Dataset records:
※ ※ ※

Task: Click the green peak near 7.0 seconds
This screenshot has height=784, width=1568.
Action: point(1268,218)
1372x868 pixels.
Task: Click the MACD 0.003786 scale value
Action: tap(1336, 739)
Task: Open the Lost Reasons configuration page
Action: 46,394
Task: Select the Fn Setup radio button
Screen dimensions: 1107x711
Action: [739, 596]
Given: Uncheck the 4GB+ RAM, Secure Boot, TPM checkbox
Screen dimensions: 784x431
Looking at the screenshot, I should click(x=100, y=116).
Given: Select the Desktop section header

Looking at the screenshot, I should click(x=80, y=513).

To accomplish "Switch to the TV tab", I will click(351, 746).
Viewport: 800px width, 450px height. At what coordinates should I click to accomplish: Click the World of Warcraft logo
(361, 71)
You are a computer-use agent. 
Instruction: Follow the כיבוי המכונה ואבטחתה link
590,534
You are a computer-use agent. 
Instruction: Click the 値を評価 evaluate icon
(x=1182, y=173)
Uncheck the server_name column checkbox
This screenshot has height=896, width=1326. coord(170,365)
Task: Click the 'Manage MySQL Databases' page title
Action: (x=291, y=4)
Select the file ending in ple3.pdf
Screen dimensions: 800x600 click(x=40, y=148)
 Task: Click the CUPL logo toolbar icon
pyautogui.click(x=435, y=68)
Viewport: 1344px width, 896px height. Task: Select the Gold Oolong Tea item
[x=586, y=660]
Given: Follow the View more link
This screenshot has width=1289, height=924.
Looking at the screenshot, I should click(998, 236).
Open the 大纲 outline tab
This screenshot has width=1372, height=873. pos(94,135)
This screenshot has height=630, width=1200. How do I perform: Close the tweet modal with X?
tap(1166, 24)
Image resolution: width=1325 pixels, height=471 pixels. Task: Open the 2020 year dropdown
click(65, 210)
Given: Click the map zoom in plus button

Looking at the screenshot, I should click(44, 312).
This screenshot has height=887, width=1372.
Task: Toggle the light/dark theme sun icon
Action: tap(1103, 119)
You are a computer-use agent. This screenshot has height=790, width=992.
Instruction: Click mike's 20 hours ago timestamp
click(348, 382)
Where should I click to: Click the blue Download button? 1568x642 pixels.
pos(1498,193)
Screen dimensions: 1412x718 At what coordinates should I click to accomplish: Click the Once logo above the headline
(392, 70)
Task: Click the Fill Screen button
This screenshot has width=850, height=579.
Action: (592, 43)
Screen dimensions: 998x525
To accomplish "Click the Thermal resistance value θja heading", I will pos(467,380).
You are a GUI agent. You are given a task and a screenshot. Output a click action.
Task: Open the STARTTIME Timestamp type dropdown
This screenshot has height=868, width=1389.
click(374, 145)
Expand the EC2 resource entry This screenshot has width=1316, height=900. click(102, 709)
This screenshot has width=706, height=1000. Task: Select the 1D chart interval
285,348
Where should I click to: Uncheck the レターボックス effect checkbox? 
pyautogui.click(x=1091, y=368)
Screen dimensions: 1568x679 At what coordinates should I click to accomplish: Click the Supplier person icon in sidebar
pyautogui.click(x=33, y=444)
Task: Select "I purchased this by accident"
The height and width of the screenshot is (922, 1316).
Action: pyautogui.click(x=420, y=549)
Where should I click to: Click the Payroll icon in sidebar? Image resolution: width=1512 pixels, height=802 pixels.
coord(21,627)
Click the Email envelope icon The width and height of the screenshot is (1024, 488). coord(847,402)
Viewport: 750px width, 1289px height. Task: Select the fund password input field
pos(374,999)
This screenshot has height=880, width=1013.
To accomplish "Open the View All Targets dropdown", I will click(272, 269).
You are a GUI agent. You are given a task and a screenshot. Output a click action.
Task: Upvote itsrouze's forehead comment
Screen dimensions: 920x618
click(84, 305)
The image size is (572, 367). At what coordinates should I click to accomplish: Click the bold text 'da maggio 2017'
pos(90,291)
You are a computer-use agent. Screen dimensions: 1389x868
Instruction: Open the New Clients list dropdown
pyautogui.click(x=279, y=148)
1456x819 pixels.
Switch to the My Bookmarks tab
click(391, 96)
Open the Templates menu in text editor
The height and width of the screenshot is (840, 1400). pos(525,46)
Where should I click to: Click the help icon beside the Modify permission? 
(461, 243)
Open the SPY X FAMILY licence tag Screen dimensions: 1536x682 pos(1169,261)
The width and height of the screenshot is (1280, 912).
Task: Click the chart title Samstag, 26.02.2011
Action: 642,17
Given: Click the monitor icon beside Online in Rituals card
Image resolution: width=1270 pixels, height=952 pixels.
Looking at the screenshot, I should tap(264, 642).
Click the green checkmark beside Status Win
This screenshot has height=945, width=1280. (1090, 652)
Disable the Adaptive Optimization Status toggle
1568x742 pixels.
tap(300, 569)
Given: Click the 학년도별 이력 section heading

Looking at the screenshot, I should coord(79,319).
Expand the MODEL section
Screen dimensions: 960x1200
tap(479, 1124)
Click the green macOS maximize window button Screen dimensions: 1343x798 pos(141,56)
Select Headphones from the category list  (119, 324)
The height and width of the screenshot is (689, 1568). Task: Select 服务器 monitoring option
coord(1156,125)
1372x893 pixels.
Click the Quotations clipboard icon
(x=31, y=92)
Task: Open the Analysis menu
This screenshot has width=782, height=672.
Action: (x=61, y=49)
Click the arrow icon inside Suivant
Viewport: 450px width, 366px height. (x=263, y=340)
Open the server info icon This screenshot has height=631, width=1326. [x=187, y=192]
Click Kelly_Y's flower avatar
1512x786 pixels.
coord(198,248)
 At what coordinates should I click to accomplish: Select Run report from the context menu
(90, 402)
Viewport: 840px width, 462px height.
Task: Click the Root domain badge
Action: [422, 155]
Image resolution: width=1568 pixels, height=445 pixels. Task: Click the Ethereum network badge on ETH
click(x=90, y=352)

※ ※ ※

> What to do: Reproduce the data above with every instance of "computer-use agent" replaced by "screen assistant", and keep every other character the same.

> Answer to the task:
Task: Click the green peak near 7.0 seconds
This screenshot has height=784, width=1568.
Action: point(1268,218)
1372x868 pixels.
Task: Click the MACD 0.003786 scale value
Action: tap(1336, 739)
Task: Open the Lost Reasons configuration page
Action: 46,394
Task: Select the Fn Setup radio button
Screen dimensions: 1107x711
Action: [739, 596]
Given: Uncheck the 4GB+ RAM, Secure Boot, TPM checkbox
Screen dimensions: 784x431
Looking at the screenshot, I should click(x=100, y=116).
Given: Select the Desktop section header

Looking at the screenshot, I should click(x=80, y=513).

To accomplish "Switch to the TV tab", I will click(351, 746).
Viewport: 800px width, 450px height. At what coordinates should I click to accomplish: Click the World of Warcraft logo
(361, 71)
You are a screen assistant. 
Instruction: Follow the כיבוי המכונה ואבטחתה link
590,534
You are a screen assistant. 
Instruction: Click the 値を評価 evaluate icon
(x=1182, y=173)
Uncheck the server_name column checkbox
This screenshot has height=896, width=1326. coord(170,365)
Task: Click the 'Manage MySQL Databases' page title
Action: (x=291, y=4)
Select the file ending in ple3.pdf
Screen dimensions: 800x600 click(x=40, y=148)
 Task: Click the CUPL logo toolbar icon
pyautogui.click(x=435, y=68)
Viewport: 1344px width, 896px height. Task: Select the Gold Oolong Tea item
[x=586, y=660]
Given: Follow the View more link
This screenshot has width=1289, height=924.
Looking at the screenshot, I should click(998, 236).
Open the 大纲 outline tab
This screenshot has width=1372, height=873. pos(94,135)
This screenshot has height=630, width=1200. How do I perform: Close the tweet modal with X?
tap(1166, 24)
Image resolution: width=1325 pixels, height=471 pixels. Task: Open the 2020 year dropdown
click(65, 210)
Given: Click the map zoom in plus button

Looking at the screenshot, I should click(44, 312).
This screenshot has height=887, width=1372.
Task: Toggle the light/dark theme sun icon
Action: tap(1103, 119)
You are a screen assistant. This screenshot has height=790, width=992.
Instruction: Click mike's 20 hours ago timestamp
click(348, 382)
Where should I click to: Click the blue Download button? 1568x642 pixels.
pos(1498,193)
Screen dimensions: 1412x718 At what coordinates should I click to accomplish: Click the Once logo above the headline
(392, 70)
Task: Click the Fill Screen button
This screenshot has width=850, height=579.
Action: (592, 43)
Screen dimensions: 998x525
To accomplish "Click the Thermal resistance value θja heading", I will pos(467,380).
You are a GUI agent. You are given a task and a screenshot. Output a click action.
Task: Open the STARTTIME Timestamp type dropdown
This screenshot has height=868, width=1389.
click(374, 145)
Expand the EC2 resource entry This screenshot has width=1316, height=900. click(102, 709)
This screenshot has width=706, height=1000. Task: Select the 1D chart interval
285,348
Where should I click to: Uncheck the レターボックス effect checkbox? 
pyautogui.click(x=1091, y=368)
Screen dimensions: 1568x679 At what coordinates should I click to accomplish: Click the Supplier person icon in sidebar
pyautogui.click(x=33, y=444)
Task: Select "I purchased this by accident"
The height and width of the screenshot is (922, 1316).
Action: pyautogui.click(x=420, y=549)
Where should I click to: Click the Payroll icon in sidebar? Image resolution: width=1512 pixels, height=802 pixels.
coord(21,627)
Click the Email envelope icon The width and height of the screenshot is (1024, 488). coord(847,402)
Viewport: 750px width, 1289px height. Task: Select the fund password input field
pos(374,999)
This screenshot has height=880, width=1013.
To accomplish "Open the View All Targets dropdown", I will click(272, 269).
You are a GUI agent. You are given a task and a screenshot. Output a click action.
Task: Upvote itsrouze's forehead comment
Screen dimensions: 920x618
click(84, 305)
The image size is (572, 367). At what coordinates should I click to accomplish: Click the bold text 'da maggio 2017'
pos(90,291)
You are a screen assistant. Screen dimensions: 1389x868
Instruction: Open the New Clients list dropdown
pyautogui.click(x=279, y=148)
1456x819 pixels.
Switch to the My Bookmarks tab
click(391, 96)
Open the Templates menu in text editor
The height and width of the screenshot is (840, 1400). pos(525,46)
Where should I click to: Click the help icon beside the Modify permission? 
(461, 243)
Open the SPY X FAMILY licence tag Screen dimensions: 1536x682 pos(1169,261)
The width and height of the screenshot is (1280, 912).
Task: Click the chart title Samstag, 26.02.2011
Action: 642,17
Given: Click the monitor icon beside Online in Rituals card
Image resolution: width=1270 pixels, height=952 pixels.
Looking at the screenshot, I should tap(264, 642).
Click the green checkmark beside Status Win
This screenshot has height=945, width=1280. (1090, 652)
Disable the Adaptive Optimization Status toggle
1568x742 pixels.
tap(300, 569)
Given: Click the 학년도별 이력 section heading

Looking at the screenshot, I should coord(79,319).
Expand the MODEL section
Screen dimensions: 960x1200
tap(479, 1124)
Click the green macOS maximize window button Screen dimensions: 1343x798 pos(141,56)
Select Headphones from the category list  (119, 324)
The height and width of the screenshot is (689, 1568). Task: Select 服务器 monitoring option
coord(1156,125)
1372x893 pixels.
Click the Quotations clipboard icon
(x=31, y=92)
Task: Open the Analysis menu
This screenshot has width=782, height=672.
Action: (x=61, y=49)
Click the arrow icon inside Suivant
Viewport: 450px width, 366px height. (x=263, y=340)
Open the server info icon This screenshot has height=631, width=1326. [x=187, y=192]
Click Kelly_Y's flower avatar
1512x786 pixels.
coord(198,248)
 At what coordinates should I click to accomplish: Select Run report from the context menu
(90, 402)
Viewport: 840px width, 462px height.
Task: Click the Root domain badge
Action: [422, 155]
Image resolution: width=1568 pixels, height=445 pixels. Task: Click the Ethereum network badge on ETH
click(x=90, y=352)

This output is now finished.